Search This Blog

2010-05-18

Source Code Management -- A Minor Success Story

In my quest to become an open source [UNIX-y] programmer (or hacker :-o), I try to learn about development tools and practices that make development easier. One such category of tool is source code management (SCM) tools (also called version control software). Essentially they keep track of the history of changes that you make to your code[1], as well as who made each change, when they made the change, and even comments from the author of the change explaining the change. This greatly helps developers manage a project because it allows us to keep track of what we've done and even what we're doing right now. It allows you to undo changes that you've made easily and share changes easily between developers. There are plenty of benefits so don't consider this a complete list.
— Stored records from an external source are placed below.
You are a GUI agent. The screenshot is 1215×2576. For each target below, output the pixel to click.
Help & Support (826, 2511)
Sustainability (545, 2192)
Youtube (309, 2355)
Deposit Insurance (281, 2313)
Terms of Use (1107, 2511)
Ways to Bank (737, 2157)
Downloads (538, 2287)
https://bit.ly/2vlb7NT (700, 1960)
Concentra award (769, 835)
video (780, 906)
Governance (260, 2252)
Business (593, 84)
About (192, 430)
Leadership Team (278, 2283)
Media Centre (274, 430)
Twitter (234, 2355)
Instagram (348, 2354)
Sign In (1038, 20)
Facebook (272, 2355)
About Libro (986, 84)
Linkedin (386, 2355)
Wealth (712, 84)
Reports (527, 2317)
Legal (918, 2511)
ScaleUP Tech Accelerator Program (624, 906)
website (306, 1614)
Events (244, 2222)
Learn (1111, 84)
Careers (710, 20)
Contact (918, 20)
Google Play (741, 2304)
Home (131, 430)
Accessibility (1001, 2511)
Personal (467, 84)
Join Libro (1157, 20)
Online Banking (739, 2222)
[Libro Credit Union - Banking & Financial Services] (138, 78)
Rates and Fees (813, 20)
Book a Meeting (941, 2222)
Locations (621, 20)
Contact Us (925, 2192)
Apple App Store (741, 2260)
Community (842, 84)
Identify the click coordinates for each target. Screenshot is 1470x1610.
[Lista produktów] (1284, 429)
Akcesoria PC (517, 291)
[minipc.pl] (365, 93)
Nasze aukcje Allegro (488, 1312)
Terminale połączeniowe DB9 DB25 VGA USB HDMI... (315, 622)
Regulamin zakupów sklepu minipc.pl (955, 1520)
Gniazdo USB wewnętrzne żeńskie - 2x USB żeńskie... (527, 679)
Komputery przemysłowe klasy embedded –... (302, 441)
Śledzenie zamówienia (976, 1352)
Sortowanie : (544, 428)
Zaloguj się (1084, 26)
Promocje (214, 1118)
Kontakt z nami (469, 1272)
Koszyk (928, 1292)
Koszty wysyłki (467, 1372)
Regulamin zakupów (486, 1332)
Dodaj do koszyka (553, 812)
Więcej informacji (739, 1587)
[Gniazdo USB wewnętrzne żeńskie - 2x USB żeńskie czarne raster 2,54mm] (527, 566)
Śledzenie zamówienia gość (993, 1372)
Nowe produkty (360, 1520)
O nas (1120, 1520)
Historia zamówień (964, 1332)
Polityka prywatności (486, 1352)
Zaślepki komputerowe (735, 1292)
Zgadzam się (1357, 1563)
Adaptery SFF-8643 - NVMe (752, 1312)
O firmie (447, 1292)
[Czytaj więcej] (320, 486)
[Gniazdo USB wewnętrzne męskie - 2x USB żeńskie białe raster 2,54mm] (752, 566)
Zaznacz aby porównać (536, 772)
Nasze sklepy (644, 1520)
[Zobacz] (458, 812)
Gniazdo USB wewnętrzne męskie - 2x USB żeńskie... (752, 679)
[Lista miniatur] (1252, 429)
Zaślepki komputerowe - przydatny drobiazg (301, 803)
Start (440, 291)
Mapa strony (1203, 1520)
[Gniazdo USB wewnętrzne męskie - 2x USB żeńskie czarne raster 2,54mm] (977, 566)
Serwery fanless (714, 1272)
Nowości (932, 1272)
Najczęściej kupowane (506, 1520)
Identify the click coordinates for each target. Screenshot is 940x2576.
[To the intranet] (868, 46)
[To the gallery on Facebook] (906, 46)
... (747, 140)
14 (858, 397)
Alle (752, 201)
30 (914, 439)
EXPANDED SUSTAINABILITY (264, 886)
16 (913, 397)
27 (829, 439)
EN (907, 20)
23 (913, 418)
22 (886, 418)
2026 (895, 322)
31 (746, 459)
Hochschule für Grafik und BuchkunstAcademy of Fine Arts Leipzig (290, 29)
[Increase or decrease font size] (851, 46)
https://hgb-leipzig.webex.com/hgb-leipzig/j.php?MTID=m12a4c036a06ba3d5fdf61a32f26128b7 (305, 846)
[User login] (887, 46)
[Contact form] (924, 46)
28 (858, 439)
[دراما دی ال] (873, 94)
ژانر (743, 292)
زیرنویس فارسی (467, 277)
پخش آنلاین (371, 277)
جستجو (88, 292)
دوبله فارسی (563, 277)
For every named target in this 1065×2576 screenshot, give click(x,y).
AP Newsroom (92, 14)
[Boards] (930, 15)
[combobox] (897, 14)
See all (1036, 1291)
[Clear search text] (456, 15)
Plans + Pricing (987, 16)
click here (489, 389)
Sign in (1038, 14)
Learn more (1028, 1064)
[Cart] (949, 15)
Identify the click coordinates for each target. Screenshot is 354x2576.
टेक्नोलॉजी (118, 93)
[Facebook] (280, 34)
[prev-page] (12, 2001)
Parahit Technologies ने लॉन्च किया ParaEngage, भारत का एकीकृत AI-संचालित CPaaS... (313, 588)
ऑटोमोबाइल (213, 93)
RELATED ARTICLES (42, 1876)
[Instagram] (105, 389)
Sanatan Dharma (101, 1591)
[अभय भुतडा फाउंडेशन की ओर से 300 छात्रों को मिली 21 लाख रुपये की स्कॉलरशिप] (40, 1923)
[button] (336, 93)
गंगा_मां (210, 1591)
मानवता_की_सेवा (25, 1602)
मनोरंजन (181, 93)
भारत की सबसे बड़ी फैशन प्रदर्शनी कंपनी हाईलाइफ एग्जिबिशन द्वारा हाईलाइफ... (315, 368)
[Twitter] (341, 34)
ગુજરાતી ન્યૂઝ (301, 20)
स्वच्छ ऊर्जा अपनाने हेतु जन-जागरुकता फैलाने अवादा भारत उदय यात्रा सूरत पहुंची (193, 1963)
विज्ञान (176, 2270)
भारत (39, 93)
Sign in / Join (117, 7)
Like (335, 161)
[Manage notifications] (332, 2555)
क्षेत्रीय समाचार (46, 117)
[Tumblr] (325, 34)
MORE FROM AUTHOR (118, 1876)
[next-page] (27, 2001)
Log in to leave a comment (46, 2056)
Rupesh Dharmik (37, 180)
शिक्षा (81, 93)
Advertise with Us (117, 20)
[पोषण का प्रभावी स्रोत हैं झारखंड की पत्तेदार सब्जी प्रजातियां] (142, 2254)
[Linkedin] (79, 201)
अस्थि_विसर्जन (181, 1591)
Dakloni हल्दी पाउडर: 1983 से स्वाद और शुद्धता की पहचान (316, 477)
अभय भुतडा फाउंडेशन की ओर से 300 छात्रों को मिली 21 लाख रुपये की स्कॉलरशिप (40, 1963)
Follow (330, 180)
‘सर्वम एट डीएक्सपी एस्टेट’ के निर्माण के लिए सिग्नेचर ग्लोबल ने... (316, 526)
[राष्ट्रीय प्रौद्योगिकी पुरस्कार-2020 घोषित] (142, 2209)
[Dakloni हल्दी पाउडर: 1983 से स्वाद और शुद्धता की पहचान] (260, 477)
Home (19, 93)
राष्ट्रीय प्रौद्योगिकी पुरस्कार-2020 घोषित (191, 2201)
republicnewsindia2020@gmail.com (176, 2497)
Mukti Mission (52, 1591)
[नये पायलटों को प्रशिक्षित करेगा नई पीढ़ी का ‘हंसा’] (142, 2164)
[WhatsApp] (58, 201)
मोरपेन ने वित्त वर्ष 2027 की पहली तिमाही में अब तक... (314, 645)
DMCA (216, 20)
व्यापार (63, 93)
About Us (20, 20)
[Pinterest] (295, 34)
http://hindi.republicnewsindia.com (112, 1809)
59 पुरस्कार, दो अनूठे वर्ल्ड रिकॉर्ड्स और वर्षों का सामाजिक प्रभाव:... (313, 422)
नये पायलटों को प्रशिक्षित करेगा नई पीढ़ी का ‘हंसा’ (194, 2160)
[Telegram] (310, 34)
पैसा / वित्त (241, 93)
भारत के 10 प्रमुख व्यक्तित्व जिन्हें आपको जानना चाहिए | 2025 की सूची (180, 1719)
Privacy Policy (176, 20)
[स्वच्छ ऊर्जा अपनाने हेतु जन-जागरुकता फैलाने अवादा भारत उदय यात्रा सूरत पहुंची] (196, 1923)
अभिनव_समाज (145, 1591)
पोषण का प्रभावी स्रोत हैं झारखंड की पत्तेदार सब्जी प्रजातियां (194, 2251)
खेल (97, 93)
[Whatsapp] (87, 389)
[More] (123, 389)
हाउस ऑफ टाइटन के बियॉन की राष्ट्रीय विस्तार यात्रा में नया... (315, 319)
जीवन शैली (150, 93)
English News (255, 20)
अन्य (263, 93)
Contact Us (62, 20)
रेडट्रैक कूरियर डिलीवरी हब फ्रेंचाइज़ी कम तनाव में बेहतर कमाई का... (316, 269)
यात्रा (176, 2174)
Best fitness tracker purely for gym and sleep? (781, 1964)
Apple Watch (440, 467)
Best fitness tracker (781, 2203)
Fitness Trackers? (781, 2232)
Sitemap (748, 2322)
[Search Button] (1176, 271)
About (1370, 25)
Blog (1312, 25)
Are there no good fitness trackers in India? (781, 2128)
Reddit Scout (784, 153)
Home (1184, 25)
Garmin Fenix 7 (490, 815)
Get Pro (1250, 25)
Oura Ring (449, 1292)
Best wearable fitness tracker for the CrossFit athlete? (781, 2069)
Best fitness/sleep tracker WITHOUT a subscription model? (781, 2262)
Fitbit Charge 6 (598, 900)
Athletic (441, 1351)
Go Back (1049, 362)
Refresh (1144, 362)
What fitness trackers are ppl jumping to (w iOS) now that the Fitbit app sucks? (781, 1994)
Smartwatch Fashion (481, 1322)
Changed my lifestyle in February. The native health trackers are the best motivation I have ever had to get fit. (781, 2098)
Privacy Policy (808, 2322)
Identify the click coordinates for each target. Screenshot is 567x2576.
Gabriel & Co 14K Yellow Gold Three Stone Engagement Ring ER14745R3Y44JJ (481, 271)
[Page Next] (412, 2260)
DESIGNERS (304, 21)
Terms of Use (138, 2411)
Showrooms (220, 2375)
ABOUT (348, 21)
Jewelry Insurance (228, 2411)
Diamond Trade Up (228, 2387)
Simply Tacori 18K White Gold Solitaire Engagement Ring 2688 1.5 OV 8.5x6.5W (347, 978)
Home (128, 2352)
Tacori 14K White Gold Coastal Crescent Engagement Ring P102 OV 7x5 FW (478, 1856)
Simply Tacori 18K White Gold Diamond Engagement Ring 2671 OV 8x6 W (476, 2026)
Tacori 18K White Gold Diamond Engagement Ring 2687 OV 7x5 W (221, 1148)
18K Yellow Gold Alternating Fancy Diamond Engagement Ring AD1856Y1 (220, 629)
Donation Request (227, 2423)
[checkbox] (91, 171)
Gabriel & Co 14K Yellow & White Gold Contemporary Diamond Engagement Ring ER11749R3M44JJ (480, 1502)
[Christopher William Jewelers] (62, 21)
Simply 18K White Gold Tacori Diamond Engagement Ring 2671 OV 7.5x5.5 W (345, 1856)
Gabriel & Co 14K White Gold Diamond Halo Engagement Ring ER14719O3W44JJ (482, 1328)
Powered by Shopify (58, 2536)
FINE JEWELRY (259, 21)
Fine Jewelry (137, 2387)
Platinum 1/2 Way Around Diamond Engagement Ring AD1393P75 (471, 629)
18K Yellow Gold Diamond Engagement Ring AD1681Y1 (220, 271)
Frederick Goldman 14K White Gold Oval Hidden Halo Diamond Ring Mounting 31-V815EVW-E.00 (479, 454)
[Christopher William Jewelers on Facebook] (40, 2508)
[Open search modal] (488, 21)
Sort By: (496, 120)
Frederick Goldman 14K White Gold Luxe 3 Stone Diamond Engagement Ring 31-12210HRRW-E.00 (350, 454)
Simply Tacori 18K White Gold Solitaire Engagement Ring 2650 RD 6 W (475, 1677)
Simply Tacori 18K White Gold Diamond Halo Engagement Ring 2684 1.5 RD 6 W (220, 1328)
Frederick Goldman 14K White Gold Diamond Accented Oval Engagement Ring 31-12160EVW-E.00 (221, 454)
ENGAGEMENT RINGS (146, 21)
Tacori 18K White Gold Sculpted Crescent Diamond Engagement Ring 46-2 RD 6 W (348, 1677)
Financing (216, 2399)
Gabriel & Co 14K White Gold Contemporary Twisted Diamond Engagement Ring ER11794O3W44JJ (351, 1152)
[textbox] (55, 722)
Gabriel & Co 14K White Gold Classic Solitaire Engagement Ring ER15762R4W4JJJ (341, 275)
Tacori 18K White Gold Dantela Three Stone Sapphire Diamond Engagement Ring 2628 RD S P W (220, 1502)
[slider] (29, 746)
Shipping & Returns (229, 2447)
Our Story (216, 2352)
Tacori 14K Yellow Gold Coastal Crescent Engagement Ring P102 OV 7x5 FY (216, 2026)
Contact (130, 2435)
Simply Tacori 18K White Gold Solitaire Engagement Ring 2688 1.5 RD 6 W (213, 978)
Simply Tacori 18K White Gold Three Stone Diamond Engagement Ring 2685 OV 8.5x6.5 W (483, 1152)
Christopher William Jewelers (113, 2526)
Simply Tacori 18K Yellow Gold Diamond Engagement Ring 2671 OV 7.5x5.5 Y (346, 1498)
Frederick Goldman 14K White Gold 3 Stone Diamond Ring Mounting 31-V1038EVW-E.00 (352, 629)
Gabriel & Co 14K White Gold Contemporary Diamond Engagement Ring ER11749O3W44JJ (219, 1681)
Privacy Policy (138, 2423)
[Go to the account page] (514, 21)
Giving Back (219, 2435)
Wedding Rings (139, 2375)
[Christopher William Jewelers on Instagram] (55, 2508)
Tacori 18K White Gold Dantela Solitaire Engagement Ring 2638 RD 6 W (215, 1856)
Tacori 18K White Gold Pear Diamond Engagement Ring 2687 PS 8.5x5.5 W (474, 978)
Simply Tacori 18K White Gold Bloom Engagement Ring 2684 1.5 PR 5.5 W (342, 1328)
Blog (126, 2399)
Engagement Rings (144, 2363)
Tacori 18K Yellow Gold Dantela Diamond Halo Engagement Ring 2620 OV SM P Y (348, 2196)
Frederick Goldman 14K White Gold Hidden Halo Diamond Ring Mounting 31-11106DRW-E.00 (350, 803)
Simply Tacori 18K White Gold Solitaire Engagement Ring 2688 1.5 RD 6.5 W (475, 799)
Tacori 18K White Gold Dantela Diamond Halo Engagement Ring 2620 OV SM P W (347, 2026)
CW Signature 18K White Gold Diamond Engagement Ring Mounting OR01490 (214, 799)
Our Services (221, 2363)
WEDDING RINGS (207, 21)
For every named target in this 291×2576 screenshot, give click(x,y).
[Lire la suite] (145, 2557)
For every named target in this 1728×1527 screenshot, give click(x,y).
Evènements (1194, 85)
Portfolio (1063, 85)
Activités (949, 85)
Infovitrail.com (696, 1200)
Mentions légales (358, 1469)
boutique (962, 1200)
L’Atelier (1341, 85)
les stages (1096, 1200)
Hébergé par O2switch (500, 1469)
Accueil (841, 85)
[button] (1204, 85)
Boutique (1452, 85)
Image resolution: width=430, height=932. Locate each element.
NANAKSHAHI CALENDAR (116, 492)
For the record I've found Git to be the best SCM. At j0rb, however, we use Subversion. I myself learned about Subversion a year or so after college and taught myself to use it. Then I introduced j0rb to it and eventually managed to get it adopted. More recently (~past six months) I started using Git after watching Google Tech Talks on YouTube of Linus Torvalds and Randal Schwartz explaining why Git is the superior SCM and why everything else sucks. I didn't want to be "stupid and ugly" so I naturally adopted Git. Now I'd like to switch j0rb over to Git, but I mostly work with Windows-y, GUI-y programmers that are afraid of something like Git. Needless to say, they are refusing to change for now. We all know what that makes them.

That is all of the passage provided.